After he receives word in the opening of “Americano,” that his mother has died, Mathieu Demy’s boyish features flatten, like someone sandblasted by life. His character, Martin, travels from France to Los Angeles to arrange his mother’s affairs, which means confronting his long estrangement from her.

The film’s first half has a lovely feel for how bizarre California must seem to foreigners, and there’s a piercing sense of the stop-and-start ways that people deal with grief. Demy, making his debut as a director, is the son of French filmmakers Agnès Varda and Jacques Demy, and that legacy is woven into “Americano.”

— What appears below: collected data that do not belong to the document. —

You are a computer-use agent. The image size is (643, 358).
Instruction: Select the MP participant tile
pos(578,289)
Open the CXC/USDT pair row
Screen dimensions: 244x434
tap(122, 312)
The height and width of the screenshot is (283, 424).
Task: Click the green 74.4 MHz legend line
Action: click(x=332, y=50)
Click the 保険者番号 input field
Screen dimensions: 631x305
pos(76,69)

Demy uses footage of Varda and himself from her 1981 movie “Documenteur” to show the memories colliding in Martin’s brain. There’s also a brilliantly high-strung Geraldine Chaplin — another child of a movie genius — playing the mother’s friend. Chaplin’s limbs flap around like the frayed ends of a very skinny rope, her every remark pushing well-meaning tactlessness to new heights.

Propelled by nostalgia and jealousy, Martin decides to find a Mexican woman who maintained a long relationship with his mother while he could not. When Martin finds Lola (Salma Hayek) in Tijuana, she’s become a stripper/prostitute, and “Americano” detours into a much more conventional affair.

Lola evidently pays tribute to the title role of Jacques Demy’s 1961 debut. But while Hayek isn’t bad, Lola is a stock character, and very little that transpires after her arrival recovers the interest so beautifully constructed in the beginning.